Member of the House of Lords
- Lord Temporal
- Hereditary peerage 20 December 1939 – 8 August 1940
- Preceded by: The 1st Baron Shuttleworth
- Succeeded by: The 3rd Baron Shuttleworth

Personal details
- Born: The Hon. Richard Ughtred Paul Kay-Shuttleworth 30 October 1913
- Died: 8 August 1940 (aged 26)
- Parent: Lawrence Ughtred Kay-Shuttleworth (father);
- Education: Eton College Balliol College, Oxford
- Occupation: Flying officer
- Known for: British peer and air force officer

= Richard Kay-Shuttleworth, 2nd Baron Shuttleworth =

Richard Ughtred Paul Kay-Shuttleworth, 2nd Baron Shuttleworth (30 October 1913 – 8 August 1940) was a British officer of the Royal Air Force, peer, and landowner, and a member of the House of Lords from 1939 until his death eight months later.

Shuttleworth was the elder son of Capt. Lawrence Ughtred Kay-Shuttleworth; his father was the eldest son of Ughtred Kay-Shuttleworth, 1st Baron Shuttleworth and his wife Selina Adine Bridgeman. His father was killed in action during the First World War. He was educated at Eton College and Balliol College, Oxford, where he graduated with a Bachelor of Arts (BA) degree.

Elected as a member of Lancashire County Council in 1937, Shuttleworth also became a Justice of the Peace for the county and was commissioned as a Flying Officer into the Royal Air Force Volunteer Reserve.
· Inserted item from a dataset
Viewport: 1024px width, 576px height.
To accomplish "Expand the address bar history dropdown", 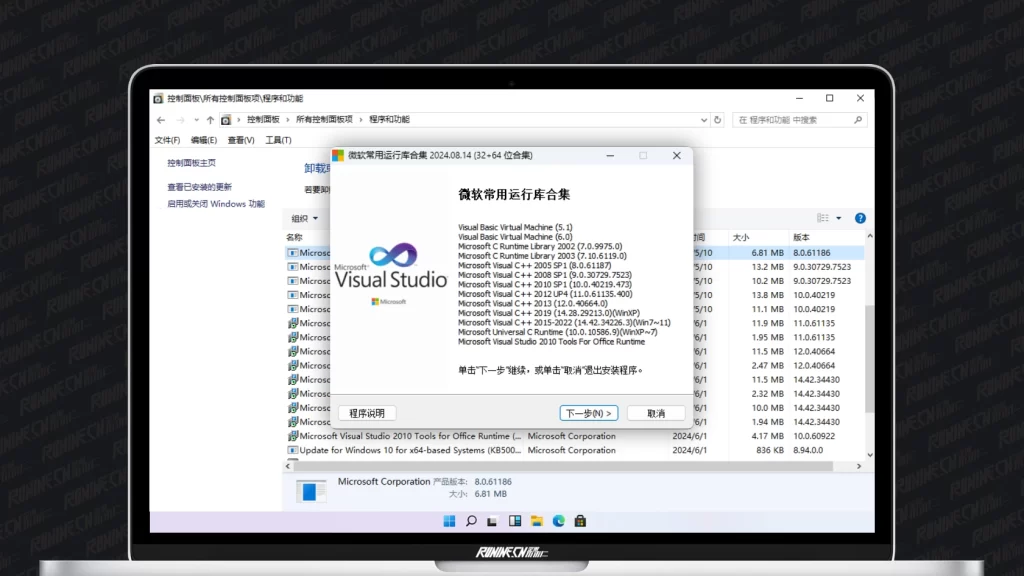I will 702,119.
On 20 December 1939, he succeeded his grandfather as the 2nd Baron Shuttleworth, of Gawthorpe (created 1902), and also to a baronetcy created in 1849, and inherited the Gawthorpe Hall estate at Ightenhill.

Shuttleworth fought in the Battle of Britain and in August 1940 was killed in action during air operations which formed part of it, when his Hawker Hurricane went missing during a battle over a convoy in the English Channel, south of the Isle of Wight.